┏━━
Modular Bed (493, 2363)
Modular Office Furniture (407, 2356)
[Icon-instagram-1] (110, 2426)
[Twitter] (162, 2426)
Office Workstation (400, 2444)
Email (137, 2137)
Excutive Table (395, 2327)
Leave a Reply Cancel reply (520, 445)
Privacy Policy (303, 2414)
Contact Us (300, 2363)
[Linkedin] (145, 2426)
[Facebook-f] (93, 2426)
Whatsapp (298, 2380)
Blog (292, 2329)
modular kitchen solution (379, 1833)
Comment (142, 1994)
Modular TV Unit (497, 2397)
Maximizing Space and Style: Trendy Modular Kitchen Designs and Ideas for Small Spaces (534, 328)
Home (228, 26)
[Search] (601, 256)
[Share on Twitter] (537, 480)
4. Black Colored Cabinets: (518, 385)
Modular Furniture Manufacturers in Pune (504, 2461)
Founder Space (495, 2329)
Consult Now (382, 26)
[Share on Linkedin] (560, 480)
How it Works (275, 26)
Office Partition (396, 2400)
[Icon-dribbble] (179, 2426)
┗━━
◆ Your task ◆
The output should match the records above exactly, line for line.

◆ Reply ◆
Modular Bed (493, 2363)
Modular Office Furniture (407, 2356)
[Icon-instagram-1] (110, 2426)
[Twitter] (162, 2426)
Office Workstation (400, 2444)
Email (137, 2137)
Excutive Table (395, 2327)
Leave a Reply Cancel reply (520, 445)
Privacy Policy (303, 2414)
Contact Us (300, 2363)
[Linkedin] (145, 2426)
[Facebook-f] (93, 2426)
Whatsapp (298, 2380)
Blog (292, 2329)
modular kitchen solution (379, 1833)
Comment (142, 1994)
Modular TV Unit (497, 2397)
Maximizing Space and Style: Trendy Modular Kitchen Designs and Ideas for Small Spaces (534, 328)
Home (228, 26)
[Search] (601, 256)
[Share on Twitter] (537, 480)
4. Black Colored Cabinets: (518, 385)
Modular Furniture Manufacturers in Pune (504, 2461)
Founder Space (495, 2329)
Consult Now (382, 26)
[Share on Linkedin] (560, 480)
How it Works (275, 26)
Office Partition (396, 2400)
[Icon-dribbble] (179, 2426)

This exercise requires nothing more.